(Stored data)
☆ ☆ ☆ ☆ ☆ ☆ ☆

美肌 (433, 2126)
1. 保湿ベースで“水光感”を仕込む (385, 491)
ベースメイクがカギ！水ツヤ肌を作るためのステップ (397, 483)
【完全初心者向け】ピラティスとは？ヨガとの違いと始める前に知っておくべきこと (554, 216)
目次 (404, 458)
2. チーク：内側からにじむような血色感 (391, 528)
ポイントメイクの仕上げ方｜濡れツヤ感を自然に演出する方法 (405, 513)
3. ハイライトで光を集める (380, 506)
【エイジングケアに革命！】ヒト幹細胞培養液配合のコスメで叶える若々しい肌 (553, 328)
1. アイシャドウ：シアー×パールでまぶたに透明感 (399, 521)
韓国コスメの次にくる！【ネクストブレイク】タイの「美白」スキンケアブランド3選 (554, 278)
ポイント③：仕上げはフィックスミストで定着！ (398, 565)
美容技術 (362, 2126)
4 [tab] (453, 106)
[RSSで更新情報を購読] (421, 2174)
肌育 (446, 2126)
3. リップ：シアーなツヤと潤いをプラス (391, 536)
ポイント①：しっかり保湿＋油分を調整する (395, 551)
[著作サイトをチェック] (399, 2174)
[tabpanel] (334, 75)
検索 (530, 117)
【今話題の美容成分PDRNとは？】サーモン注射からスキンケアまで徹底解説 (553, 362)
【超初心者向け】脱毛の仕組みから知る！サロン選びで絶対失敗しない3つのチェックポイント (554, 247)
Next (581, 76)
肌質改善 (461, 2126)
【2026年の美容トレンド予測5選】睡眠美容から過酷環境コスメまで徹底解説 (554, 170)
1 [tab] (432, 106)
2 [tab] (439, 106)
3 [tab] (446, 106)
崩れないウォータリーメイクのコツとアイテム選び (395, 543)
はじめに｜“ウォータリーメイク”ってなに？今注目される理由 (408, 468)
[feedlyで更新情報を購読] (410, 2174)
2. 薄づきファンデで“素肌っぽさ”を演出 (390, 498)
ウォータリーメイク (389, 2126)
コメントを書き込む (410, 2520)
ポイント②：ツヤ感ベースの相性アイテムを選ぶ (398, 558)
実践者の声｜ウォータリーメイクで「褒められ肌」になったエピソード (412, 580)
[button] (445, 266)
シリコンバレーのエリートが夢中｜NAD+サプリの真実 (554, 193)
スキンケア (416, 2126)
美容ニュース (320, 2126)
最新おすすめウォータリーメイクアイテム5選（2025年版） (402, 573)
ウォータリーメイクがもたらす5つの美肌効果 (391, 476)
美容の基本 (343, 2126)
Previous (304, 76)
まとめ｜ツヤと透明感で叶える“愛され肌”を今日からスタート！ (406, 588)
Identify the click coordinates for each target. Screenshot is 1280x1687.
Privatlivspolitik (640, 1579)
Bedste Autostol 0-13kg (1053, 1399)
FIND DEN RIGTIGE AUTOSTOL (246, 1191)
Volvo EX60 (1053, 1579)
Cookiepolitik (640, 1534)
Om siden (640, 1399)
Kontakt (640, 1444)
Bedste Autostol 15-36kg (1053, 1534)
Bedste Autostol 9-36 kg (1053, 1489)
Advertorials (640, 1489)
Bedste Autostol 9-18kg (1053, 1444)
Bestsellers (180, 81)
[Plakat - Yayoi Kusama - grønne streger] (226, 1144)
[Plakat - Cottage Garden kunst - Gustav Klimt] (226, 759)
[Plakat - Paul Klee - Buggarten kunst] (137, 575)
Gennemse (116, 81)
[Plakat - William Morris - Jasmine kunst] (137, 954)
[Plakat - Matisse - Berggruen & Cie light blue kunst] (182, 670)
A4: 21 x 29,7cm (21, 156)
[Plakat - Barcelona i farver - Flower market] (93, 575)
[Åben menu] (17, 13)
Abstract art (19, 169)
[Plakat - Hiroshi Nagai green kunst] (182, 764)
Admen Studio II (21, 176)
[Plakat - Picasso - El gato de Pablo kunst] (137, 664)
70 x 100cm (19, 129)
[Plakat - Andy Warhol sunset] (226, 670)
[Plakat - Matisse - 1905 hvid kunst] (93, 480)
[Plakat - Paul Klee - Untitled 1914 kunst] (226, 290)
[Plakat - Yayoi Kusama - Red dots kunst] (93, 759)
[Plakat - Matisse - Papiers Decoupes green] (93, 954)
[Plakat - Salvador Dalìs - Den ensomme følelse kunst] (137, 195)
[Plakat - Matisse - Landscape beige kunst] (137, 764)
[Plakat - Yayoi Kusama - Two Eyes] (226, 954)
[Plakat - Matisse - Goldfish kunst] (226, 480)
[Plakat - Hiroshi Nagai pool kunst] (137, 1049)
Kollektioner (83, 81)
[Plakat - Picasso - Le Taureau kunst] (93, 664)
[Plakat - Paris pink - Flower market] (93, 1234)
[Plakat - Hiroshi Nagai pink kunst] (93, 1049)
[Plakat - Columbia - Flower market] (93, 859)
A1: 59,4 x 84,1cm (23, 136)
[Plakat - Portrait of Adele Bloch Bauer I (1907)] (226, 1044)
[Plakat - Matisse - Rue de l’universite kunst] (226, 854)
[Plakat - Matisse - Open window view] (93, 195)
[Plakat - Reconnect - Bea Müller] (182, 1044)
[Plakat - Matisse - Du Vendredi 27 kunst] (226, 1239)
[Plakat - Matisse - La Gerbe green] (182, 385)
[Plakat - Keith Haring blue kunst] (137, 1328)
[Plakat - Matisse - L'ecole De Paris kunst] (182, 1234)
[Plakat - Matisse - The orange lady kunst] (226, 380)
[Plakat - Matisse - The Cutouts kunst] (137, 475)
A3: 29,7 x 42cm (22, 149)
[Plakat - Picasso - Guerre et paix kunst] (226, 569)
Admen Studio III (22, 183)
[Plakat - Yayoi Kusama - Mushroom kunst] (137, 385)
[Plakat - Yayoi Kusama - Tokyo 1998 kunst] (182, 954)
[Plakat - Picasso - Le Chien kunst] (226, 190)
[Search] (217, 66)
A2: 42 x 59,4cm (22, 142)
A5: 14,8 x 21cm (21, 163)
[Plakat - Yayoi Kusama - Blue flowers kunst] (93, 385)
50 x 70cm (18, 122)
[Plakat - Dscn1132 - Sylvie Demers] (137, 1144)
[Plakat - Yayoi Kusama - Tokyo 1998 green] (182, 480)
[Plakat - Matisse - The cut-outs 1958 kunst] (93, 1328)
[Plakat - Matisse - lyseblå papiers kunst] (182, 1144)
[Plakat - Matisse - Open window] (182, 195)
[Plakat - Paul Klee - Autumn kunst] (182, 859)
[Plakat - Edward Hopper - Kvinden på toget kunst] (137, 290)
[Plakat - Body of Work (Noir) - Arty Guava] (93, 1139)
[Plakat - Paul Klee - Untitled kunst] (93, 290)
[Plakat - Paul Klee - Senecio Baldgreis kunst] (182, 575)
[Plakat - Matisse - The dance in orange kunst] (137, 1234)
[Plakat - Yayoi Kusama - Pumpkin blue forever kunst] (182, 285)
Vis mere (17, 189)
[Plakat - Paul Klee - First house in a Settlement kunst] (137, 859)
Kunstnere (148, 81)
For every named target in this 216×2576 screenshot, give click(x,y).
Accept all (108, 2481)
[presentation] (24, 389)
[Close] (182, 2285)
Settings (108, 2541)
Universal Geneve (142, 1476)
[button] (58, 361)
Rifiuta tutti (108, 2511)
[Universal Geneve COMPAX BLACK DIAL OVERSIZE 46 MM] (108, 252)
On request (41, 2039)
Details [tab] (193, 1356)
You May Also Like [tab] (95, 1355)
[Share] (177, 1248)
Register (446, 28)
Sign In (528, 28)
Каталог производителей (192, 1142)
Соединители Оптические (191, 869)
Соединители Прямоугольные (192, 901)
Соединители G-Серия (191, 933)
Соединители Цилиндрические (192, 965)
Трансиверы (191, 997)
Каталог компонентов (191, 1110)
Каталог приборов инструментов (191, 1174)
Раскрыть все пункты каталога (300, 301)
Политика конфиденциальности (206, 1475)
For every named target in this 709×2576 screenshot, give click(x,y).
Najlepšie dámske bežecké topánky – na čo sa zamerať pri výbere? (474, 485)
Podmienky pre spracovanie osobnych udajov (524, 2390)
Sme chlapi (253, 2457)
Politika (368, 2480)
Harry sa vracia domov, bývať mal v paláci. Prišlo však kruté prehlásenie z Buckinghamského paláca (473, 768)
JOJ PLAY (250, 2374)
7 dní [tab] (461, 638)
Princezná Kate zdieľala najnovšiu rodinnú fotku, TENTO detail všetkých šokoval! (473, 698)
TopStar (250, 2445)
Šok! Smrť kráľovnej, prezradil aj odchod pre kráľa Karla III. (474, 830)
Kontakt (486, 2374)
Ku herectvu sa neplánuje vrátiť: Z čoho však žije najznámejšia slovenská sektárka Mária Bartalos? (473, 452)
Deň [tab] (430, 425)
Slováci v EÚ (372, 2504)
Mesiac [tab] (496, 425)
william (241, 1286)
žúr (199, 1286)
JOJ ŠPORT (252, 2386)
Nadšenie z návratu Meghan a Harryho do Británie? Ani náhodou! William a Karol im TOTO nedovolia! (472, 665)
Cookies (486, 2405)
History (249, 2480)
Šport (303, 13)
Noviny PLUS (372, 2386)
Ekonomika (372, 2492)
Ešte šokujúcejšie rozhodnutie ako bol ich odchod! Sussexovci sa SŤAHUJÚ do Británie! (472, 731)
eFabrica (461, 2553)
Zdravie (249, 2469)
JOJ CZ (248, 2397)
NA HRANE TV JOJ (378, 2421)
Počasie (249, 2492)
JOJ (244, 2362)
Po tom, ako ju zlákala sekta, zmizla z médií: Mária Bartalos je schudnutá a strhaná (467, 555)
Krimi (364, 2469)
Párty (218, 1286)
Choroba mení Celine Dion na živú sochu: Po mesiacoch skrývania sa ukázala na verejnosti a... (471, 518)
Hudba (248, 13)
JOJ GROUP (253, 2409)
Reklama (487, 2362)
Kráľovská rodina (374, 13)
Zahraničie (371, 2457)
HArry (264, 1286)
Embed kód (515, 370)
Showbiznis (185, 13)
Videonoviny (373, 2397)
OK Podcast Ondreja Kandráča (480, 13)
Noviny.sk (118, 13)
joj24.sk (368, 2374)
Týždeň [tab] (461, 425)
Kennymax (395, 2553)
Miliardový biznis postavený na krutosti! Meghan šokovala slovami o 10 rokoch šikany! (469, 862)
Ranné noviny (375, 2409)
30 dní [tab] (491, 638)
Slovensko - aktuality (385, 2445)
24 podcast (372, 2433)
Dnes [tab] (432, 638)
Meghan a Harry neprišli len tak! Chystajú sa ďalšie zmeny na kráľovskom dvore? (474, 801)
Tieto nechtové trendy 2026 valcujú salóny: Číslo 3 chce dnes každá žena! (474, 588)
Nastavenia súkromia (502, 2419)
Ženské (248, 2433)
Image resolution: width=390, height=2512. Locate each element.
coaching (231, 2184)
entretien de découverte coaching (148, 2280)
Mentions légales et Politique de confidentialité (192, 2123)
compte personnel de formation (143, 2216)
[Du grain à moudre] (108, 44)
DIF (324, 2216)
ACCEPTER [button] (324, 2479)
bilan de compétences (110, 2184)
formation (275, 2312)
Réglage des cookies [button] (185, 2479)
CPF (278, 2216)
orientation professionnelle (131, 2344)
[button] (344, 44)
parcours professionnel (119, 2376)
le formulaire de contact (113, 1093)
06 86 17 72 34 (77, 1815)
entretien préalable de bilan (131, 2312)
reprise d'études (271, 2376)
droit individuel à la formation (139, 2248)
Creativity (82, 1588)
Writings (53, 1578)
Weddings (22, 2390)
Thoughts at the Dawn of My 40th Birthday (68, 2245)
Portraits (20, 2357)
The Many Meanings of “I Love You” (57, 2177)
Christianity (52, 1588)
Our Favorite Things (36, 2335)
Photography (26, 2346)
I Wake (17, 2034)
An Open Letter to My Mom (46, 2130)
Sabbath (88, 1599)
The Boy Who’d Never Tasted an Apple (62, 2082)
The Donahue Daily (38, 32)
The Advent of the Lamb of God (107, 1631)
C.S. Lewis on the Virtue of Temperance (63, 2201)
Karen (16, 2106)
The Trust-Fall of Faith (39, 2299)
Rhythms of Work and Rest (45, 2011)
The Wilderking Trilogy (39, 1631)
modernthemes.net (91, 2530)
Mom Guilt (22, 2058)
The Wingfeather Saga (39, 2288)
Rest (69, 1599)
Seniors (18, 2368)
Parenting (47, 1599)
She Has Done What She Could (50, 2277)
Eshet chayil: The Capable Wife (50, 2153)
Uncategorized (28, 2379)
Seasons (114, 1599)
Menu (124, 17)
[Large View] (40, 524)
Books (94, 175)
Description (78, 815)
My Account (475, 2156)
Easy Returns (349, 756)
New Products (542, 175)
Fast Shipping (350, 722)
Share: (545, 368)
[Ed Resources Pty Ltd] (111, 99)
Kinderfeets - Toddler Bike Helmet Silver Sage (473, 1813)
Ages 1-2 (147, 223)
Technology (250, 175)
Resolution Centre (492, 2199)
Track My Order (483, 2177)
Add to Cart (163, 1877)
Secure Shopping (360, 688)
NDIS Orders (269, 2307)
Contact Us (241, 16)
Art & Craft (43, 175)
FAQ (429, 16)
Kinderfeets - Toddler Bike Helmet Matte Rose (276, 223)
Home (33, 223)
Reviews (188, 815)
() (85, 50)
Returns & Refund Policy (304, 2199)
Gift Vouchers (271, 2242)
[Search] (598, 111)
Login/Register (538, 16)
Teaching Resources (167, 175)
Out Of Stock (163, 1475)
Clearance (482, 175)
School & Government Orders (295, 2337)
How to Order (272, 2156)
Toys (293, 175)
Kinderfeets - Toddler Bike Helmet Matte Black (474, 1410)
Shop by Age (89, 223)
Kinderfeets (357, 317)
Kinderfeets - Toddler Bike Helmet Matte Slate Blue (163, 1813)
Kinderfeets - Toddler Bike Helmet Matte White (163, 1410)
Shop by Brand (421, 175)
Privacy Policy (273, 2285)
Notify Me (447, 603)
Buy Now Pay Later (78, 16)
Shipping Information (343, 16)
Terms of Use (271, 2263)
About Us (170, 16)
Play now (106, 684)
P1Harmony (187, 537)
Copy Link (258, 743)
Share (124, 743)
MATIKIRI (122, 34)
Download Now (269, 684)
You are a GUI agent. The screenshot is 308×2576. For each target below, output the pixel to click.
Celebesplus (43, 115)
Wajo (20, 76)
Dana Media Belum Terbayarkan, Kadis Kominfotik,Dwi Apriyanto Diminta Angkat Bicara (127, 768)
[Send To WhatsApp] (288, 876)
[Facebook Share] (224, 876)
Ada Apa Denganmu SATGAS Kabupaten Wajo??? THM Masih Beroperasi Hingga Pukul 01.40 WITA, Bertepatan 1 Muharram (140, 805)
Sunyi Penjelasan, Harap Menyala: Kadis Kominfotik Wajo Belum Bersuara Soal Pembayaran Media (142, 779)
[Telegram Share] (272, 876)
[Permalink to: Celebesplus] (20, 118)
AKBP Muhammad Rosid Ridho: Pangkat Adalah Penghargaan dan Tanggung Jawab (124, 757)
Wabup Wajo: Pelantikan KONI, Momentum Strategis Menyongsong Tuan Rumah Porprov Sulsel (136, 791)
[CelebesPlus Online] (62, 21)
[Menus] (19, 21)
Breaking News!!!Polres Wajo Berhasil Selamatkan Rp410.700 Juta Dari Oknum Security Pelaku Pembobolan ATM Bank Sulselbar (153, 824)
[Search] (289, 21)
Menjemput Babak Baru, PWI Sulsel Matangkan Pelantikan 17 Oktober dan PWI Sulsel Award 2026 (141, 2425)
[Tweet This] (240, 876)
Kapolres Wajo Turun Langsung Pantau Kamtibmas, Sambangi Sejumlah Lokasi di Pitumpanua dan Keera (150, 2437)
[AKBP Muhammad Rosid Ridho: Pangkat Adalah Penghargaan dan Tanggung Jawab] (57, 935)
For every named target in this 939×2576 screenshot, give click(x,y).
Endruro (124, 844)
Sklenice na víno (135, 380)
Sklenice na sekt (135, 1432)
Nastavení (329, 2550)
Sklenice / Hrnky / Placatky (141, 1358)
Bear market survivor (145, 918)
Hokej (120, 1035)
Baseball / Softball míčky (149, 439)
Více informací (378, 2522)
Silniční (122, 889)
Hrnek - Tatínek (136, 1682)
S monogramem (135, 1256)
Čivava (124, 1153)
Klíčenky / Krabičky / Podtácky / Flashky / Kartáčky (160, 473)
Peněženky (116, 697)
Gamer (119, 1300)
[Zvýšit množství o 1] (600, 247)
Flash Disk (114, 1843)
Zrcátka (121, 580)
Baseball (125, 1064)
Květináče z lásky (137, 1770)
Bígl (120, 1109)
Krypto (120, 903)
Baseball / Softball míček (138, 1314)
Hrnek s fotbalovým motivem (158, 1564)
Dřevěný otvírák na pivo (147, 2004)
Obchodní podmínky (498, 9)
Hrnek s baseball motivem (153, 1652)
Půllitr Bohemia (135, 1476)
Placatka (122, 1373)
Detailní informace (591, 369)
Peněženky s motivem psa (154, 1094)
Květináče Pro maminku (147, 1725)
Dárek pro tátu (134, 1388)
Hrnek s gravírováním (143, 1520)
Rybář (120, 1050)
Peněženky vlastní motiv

☆ ☆ ☆ ☆ ☆ ☆ ☆

▶ **Exercise aim**
Starting with the line with "2 [tab] (439, 106)" above and going on through the line with "[Plakat - Portrait", transcribe every line exactly, both ends included, and add nothing.

▶ **Solved exercise**
2 [tab] (439, 106)
3 [tab] (446, 106)
崩れないウォータリーメイクのコツとアイテム選び (395, 543)
はじめに｜“ウォータリーメイク”ってなに？今注目される理由 (408, 468)
[feedlyで更新情報を購読] (410, 2174)
2. 薄づきファンデで“素肌っぽさ”を演出 (390, 498)
ウォータリーメイク (389, 2126)
コメントを書き込む (410, 2520)
ポイント②：ツヤ感ベースの相性アイテムを選ぶ (398, 558)
実践者の声｜ウォータリーメイクで「褒められ肌」になったエピソード (412, 580)
[button] (445, 266)
シリコンバレーのエリートが夢中｜NAD+サプリの真実 (554, 193)
スキンケア (416, 2126)
美容ニュース (320, 2126)
最新おすすめウォータリーメイクアイテム5選（2025年版） (402, 573)
ウォータリーメイクがもたらす5つの美肌効果 (391, 476)
美容の基本 (343, 2126)
Previous (304, 76)
まとめ｜ツヤと透明感で叶える“愛され肌”を今日からスタート！ (406, 588)
Identify the click coordinates for each target. Screenshot is 1280x1687.
Privatlivspolitik (640, 1579)
Bedste Autostol 0-13kg (1053, 1399)
FIND DEN RIGTIGE AUTOSTOL (246, 1191)
Volvo EX60 (1053, 1579)
Cookiepolitik (640, 1534)
Om siden (640, 1399)
Kontakt (640, 1444)
Bedste Autostol 15-36kg (1053, 1534)
Bedste Autostol 9-36 kg (1053, 1489)
Advertorials (640, 1489)
Bedste Autostol 9-18kg (1053, 1444)
Bestsellers (180, 81)
[Plakat - Yayoi Kusama - grønne streger] (226, 1144)
[Plakat - Cottage Garden kunst - Gustav Klimt] (226, 759)
[Plakat - Paul Klee - Buggarten kunst] (137, 575)
Gennemse (116, 81)
[Plakat - William Morris - Jasmine kunst] (137, 954)
[Plakat - Matisse - Berggruen & Cie light blue kunst] (182, 670)
A4: 21 x 29,7cm (21, 156)
[Plakat - Barcelona i farver - Flower market] (93, 575)
[Åben menu] (17, 13)
Abstract art (19, 169)
[Plakat - Hiroshi Nagai green kunst] (182, 764)
Admen Studio II (21, 176)
[Plakat - Picasso - El gato de Pablo kunst] (137, 664)
70 x 100cm (19, 129)
[Plakat - Andy Warhol sunset] (226, 670)
[Plakat - Matisse - 1905 hvid kunst] (93, 480)
[Plakat - Paul Klee - Untitled 1914 kunst] (226, 290)
[Plakat - Yayoi Kusama - Red dots kunst] (93, 759)
[Plakat - Matisse - Papiers Decoupes green] (93, 954)
[Plakat - Salvador Dalìs - Den ensomme følelse kunst] (137, 195)
[Plakat - Matisse - Landscape beige kunst] (137, 764)
[Plakat - Yayoi Kusama - Two Eyes] (226, 954)
[Plakat - Matisse - Goldfish kunst] (226, 480)
[Plakat - Hiroshi Nagai pool kunst] (137, 1049)
Kollektioner (83, 81)
[Plakat - Picasso - Le Taureau kunst] (93, 664)
[Plakat - Paris pink - Flower market] (93, 1234)
[Plakat - Hiroshi Nagai pink kunst] (93, 1049)
[Plakat - Columbia - Flower market] (93, 859)
A1: 59,4 x 84,1cm (23, 136)
[Plakat - Portrait of Adele Bloch Bauer I (1907)] (226, 1044)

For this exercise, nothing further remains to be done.